简短问题
将下面那篇讲HEVC帧内编码CU深度快速决策的文本中从“遞歸的過程可如下圖(from:Fast CU Splitting”到“II.A部分的具體實現。在這篇文獻中，周邊塊的CTU depth size用來給當前塊深度進行預測。具體的細節可以去查看該文獻。”的这一段原样复制出来。

所给文本
============================================================

Fast CU Depth Decision Algorithm for HEVC Intra Coding

在HEVC 參考代碼中，一個CTU塊通過xcompressCU()函數進行CU遞歸得到最優的CU深度。

遞歸的過程可如下圖(from:Fast CU Splitting and Pruning for Suboptimal CU Partitioning in HEVC Intra Coding)所示。圖中每一個方框表示一個CU塊，方框內的數字表示xcompressCU()函數的執行順序。顯而易見，如果能在做xcompressCU()函數之前，將CU的遞歸深度確定下，顯然可以減小HEVC編碼器的複雜度。

針對幀內編碼器，已經有很多文獻提出了提前確定CU遞歸深度的方法。這裏介紹了"Fast CU Size Decision and Mode Decision Algorithm for HEVC Intra Coding"中Section II.A部分的具體實現。在這篇文獻中，周邊塊的CTU depth size用來給當前塊深度進行預測。具體的細節可以去查看該文獻。

Void TEncCu::compressCU( TComDataCU*& rpcCU )
{
  // initialize CU data
  m_ppcBestCU[0]->initCU( rpcCU->getPic(), rpcCU->getAddr() );
  m_ppcTempCU[0]->initCU( rpcCU->getPic(), rpcCU->getAddr() );

  memset( m_preAnalyzeDepth,       0, rpcCU->getTotalNumPart() );
  memset( m_preAnaDepthDetermined, 0, rpcCU->getTotalNumPart() );
  memset( m_preAnaDepthRange     , 0, rpcCU->getTotalNumPart() );

  // Neighboring CTUs.
  TComDataCU* t_pcCULeft      = rpcCU->getCULeft();
  TComDataCU* t_pcCUAbove     = rpcCU->getCUAbove();
  TComDataCU* t_pcCUAboveLeft = rpcCU->getCUAboveLeft();
  TComDataCU* t_pcCUAboveRight= rpcCU->getCUAboveRight();
  UInt DepthLeft       = 0;       // Max Depth of LeftCTU.
  UInt DepthAbove      = 0;       // Max Depth of AboveCTU.

============================================================

所给材料
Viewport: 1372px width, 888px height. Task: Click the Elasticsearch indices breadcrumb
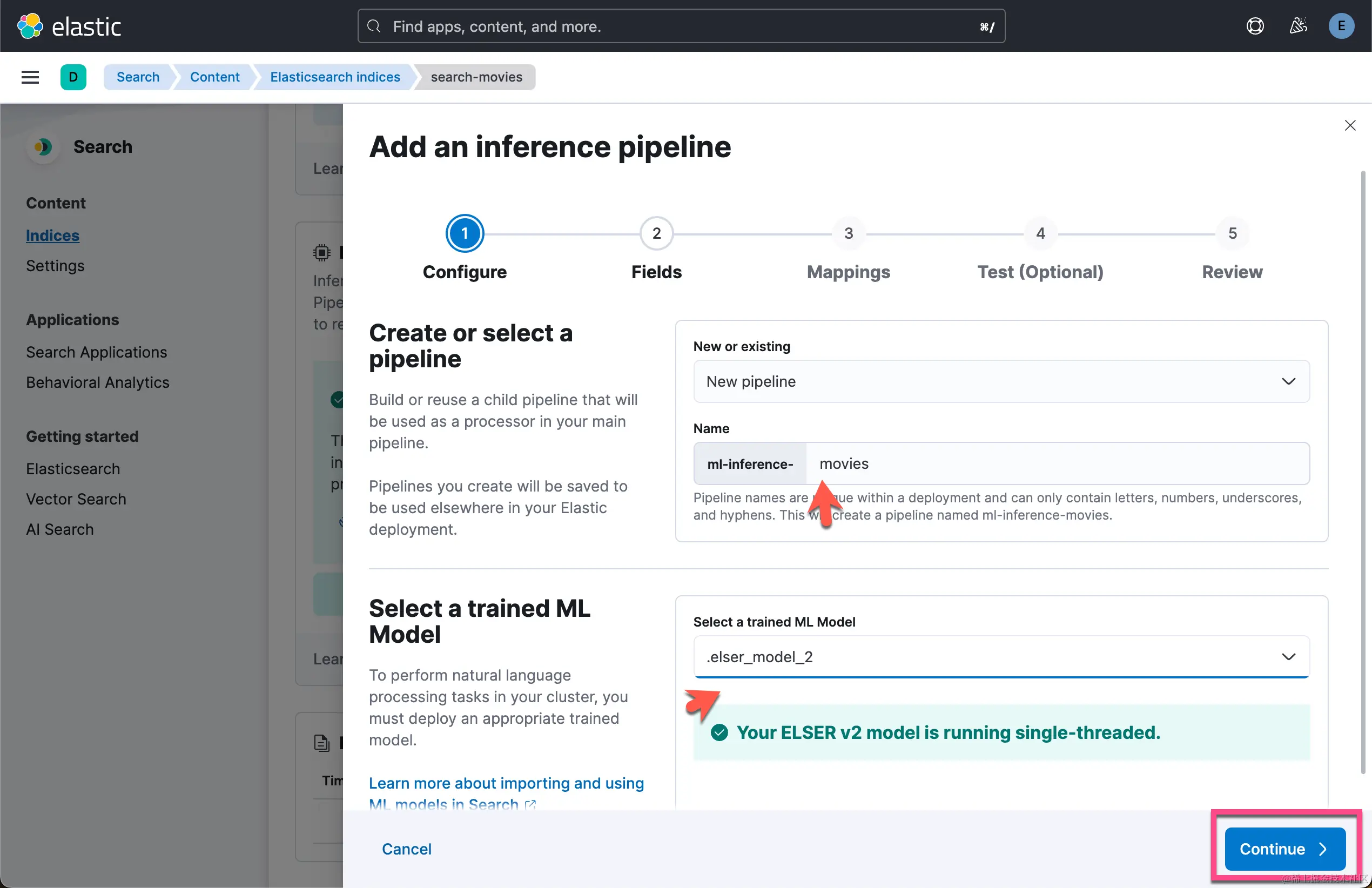pos(335,77)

============================================================

本题回答
遞歸的過程可如下圖(from:Fast CU Splitting and Pruning for Suboptimal CU Partitioning in HEVC Intra Coding)所示。圖中每一個方框表示一個CU塊，方框內的數字表示xcompressCU()函數的執行順序。顯而易見，如果能在做xcompressCU()函數之前，將CU的遞歸深度確定下，顯然可以減小HEVC編碼器的複雜度。

針對幀內編碼器，已經有很多文獻提出了提前確定CU遞歸深度的方法。這裏介紹了"Fast CU Size Decision and Mode Decision Algorithm for HEVC Intra Coding"中Section II.A部分的具體實現。在這篇文獻中，周邊塊的CTU depth size用來給當前塊深度進行預測。具體的細節可以去查看該文獻。